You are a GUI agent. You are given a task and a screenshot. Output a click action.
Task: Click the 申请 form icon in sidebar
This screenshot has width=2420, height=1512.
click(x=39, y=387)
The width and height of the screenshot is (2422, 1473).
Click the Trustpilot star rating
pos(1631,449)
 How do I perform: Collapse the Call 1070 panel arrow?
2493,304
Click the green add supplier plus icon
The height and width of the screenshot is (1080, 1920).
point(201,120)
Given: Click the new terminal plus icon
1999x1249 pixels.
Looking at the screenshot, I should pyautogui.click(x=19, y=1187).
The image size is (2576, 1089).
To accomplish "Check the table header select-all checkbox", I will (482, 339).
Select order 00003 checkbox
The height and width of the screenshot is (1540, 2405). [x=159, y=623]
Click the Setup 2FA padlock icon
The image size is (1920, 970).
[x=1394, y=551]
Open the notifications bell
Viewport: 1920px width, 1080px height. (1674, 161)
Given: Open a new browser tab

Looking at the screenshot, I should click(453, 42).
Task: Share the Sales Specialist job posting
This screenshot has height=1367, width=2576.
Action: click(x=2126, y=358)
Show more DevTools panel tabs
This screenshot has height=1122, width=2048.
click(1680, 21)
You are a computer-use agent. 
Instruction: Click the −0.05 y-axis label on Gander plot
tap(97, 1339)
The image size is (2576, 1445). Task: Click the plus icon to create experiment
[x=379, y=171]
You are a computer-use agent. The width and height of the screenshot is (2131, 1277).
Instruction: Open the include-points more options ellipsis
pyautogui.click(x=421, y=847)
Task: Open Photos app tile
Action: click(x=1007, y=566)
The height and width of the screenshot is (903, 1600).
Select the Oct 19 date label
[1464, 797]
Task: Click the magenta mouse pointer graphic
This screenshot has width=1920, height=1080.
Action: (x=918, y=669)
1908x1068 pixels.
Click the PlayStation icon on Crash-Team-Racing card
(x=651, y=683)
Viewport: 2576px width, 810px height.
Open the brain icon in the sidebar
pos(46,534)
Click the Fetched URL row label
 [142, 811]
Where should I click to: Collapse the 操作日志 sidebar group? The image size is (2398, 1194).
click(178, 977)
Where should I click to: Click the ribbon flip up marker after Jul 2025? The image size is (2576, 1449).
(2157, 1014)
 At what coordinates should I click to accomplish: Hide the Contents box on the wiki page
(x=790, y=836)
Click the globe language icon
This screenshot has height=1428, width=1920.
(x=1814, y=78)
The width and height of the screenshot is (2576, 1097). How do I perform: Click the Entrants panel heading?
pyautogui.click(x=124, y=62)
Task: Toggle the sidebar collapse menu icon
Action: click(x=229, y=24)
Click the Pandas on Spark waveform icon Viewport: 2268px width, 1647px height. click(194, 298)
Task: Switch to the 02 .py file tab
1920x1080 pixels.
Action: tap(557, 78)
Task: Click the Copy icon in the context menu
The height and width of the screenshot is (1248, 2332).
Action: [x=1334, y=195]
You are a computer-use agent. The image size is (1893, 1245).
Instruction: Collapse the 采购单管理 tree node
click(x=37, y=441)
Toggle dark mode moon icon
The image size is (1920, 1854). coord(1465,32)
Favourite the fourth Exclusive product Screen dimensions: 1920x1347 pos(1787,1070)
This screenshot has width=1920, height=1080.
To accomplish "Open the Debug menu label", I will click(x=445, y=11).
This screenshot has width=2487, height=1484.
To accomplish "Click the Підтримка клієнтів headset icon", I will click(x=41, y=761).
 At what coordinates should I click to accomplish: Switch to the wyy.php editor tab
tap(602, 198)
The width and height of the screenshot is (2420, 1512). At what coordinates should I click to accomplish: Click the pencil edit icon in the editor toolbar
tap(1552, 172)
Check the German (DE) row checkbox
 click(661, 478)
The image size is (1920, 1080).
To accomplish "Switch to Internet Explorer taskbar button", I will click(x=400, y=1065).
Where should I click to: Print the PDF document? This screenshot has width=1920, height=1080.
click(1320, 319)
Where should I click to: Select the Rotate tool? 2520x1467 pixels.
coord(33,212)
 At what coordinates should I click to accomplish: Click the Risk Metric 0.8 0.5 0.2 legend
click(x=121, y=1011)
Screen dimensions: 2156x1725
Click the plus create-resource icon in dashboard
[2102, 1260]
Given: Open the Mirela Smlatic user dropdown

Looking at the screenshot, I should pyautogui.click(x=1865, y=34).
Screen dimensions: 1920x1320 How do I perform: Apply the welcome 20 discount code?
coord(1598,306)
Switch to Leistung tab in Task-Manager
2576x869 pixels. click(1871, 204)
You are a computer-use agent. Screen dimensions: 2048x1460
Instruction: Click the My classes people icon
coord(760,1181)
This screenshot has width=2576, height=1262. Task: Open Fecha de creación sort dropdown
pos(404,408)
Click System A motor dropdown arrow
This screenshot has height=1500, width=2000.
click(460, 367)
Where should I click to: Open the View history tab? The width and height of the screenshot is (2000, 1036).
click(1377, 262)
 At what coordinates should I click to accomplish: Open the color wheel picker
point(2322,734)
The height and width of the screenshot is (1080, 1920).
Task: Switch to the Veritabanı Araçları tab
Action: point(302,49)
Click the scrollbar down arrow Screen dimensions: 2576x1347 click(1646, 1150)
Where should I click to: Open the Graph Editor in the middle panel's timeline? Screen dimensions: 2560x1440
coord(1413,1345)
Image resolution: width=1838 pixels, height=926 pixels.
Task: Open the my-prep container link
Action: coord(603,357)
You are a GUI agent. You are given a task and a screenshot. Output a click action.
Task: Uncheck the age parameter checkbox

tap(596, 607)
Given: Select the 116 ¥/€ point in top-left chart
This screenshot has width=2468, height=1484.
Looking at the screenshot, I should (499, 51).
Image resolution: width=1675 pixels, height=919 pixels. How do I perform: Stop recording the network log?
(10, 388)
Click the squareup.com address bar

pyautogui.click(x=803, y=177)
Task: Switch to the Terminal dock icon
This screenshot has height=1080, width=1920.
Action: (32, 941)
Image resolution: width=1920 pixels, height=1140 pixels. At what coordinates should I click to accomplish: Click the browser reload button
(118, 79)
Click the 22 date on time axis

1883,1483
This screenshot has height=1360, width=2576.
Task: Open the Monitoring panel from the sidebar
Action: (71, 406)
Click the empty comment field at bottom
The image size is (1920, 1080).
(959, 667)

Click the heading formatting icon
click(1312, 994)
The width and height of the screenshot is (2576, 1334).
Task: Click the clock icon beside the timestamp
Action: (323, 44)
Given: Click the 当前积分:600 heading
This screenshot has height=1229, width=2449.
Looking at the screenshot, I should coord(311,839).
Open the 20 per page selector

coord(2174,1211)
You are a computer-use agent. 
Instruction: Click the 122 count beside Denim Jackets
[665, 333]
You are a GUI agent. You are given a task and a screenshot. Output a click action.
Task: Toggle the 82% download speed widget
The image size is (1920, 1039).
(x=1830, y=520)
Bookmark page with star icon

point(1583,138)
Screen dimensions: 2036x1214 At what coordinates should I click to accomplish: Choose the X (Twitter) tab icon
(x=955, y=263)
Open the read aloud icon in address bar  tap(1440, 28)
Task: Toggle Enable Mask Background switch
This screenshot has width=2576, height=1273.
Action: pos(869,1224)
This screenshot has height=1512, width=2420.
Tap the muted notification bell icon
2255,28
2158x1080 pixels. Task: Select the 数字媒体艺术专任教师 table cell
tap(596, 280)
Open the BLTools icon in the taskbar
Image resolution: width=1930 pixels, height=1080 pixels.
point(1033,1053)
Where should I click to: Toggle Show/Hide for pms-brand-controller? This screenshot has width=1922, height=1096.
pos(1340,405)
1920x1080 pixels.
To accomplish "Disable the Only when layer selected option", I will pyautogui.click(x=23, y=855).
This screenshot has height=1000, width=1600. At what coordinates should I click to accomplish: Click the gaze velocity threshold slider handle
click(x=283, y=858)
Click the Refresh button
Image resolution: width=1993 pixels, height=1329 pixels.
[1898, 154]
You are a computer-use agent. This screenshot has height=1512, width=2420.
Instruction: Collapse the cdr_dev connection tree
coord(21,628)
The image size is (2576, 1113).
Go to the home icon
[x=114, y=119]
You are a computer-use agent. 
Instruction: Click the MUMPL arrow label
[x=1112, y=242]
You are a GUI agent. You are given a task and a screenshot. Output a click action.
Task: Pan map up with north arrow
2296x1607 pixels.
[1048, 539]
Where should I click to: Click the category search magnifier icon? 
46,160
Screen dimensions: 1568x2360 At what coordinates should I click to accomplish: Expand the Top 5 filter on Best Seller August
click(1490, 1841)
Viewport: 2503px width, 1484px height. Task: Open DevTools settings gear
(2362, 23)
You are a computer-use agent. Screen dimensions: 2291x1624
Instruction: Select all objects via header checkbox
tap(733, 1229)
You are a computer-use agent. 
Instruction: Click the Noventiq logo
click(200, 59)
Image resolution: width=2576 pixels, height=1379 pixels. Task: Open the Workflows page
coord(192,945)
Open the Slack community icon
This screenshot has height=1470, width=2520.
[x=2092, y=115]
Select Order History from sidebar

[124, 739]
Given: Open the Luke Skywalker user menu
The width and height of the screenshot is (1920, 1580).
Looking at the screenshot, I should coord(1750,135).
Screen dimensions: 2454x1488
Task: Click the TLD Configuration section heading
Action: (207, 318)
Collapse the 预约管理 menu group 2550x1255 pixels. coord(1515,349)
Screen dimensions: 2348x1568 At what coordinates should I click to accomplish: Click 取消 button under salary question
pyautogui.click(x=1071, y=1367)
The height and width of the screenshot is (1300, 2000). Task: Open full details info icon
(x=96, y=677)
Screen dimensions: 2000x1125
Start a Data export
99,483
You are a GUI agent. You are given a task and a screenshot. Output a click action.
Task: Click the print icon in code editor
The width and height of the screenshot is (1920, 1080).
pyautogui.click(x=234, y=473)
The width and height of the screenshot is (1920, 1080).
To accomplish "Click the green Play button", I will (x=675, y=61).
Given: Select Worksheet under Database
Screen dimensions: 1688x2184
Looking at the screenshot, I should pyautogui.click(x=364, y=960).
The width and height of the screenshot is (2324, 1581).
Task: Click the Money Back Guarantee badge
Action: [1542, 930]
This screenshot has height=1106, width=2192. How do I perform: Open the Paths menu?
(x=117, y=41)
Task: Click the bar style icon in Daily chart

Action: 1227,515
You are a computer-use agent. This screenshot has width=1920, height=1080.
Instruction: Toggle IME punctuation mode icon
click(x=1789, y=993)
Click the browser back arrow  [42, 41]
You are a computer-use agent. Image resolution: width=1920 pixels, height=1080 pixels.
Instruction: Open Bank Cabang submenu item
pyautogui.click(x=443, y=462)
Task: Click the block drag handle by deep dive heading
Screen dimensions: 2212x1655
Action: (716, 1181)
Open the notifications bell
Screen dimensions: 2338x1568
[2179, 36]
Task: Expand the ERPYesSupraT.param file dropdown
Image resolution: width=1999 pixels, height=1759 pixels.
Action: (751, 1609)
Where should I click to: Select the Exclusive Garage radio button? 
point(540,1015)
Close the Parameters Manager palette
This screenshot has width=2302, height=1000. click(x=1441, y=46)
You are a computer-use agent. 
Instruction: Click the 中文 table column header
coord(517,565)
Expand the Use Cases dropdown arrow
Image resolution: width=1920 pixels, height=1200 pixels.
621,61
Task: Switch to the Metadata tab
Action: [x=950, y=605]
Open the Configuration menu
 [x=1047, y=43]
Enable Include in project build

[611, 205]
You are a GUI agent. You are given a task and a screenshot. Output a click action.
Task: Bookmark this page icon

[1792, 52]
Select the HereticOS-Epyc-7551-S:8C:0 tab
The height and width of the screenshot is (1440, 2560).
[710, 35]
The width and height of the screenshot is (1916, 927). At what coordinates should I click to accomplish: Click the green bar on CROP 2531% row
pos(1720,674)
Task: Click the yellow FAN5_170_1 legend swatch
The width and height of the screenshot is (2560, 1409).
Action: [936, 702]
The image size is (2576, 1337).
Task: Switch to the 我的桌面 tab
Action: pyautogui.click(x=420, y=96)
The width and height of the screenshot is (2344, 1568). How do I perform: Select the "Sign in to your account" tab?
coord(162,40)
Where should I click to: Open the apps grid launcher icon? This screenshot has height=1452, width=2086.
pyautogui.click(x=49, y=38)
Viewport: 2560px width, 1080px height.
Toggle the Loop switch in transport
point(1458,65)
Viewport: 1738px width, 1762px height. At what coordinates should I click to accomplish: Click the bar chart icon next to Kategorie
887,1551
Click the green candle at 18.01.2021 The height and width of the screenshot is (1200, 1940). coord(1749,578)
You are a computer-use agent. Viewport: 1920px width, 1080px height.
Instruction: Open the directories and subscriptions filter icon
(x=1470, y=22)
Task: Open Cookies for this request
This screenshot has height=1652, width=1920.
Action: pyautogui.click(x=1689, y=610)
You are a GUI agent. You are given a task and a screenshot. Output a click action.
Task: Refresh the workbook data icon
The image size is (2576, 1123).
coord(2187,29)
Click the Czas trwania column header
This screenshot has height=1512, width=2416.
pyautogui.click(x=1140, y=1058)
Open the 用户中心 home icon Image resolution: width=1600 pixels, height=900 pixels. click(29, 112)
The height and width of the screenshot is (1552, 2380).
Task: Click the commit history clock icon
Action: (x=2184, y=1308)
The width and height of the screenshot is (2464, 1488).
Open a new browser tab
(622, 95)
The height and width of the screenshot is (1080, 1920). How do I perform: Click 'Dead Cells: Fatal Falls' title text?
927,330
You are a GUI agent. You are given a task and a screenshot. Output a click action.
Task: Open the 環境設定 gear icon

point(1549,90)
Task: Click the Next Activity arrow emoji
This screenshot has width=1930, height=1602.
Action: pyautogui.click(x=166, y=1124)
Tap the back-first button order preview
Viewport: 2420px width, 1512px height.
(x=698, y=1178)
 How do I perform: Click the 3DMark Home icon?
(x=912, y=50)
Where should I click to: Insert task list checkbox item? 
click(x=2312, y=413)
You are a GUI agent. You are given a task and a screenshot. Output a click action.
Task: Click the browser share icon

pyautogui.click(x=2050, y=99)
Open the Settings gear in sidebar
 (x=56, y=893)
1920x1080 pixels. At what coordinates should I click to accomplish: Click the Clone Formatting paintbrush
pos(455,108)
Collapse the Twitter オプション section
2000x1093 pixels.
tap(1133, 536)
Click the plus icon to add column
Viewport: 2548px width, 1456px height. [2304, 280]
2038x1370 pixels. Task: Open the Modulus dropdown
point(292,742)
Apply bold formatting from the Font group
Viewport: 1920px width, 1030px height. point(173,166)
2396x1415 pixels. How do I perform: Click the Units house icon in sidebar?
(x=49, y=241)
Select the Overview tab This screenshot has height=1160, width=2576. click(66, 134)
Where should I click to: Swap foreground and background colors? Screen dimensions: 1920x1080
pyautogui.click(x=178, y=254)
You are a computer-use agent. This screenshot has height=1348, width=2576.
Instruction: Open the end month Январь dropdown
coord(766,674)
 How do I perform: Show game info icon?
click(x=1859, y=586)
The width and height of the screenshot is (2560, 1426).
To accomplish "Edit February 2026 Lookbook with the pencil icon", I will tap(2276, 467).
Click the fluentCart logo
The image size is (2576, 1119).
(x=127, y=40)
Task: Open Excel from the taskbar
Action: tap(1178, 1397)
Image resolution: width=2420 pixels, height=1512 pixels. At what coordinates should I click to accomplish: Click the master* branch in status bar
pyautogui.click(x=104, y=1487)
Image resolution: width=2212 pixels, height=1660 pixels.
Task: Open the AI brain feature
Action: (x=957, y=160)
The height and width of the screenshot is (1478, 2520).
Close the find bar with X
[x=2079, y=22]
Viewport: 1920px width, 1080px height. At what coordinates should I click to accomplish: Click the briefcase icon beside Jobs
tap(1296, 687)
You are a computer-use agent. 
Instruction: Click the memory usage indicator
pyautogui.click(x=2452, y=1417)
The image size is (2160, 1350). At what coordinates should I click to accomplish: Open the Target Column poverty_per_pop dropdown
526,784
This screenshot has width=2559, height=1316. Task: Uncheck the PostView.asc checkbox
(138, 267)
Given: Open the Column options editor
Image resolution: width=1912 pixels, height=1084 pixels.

• • •

__Task directions__
For this exercise, repeat exactly the lines of the data above from the one with "This screenshot has height=1367, width=2576." down to the one with "1908x1068 pixels.", both end lines included.

__Completed exercise__
This screenshot has height=1367, width=2576.
Action: click(x=2126, y=358)
Show more DevTools panel tabs
This screenshot has height=1122, width=2048.
click(1680, 21)
You are a computer-use agent. 
Instruction: Click the −0.05 y-axis label on Gander plot
tap(97, 1339)
The image size is (2576, 1445). Task: Click the plus icon to create experiment
[x=379, y=171]
You are a computer-use agent. The width and height of the screenshot is (2131, 1277).
Instruction: Open the include-points more options ellipsis
pyautogui.click(x=421, y=847)
Task: Open Photos app tile
Action: click(x=1007, y=566)
The height and width of the screenshot is (903, 1600).
Select the Oct 19 date label
[1464, 797]
Task: Click the magenta mouse pointer graphic
This screenshot has width=1920, height=1080.
Action: (x=918, y=669)
1908x1068 pixels.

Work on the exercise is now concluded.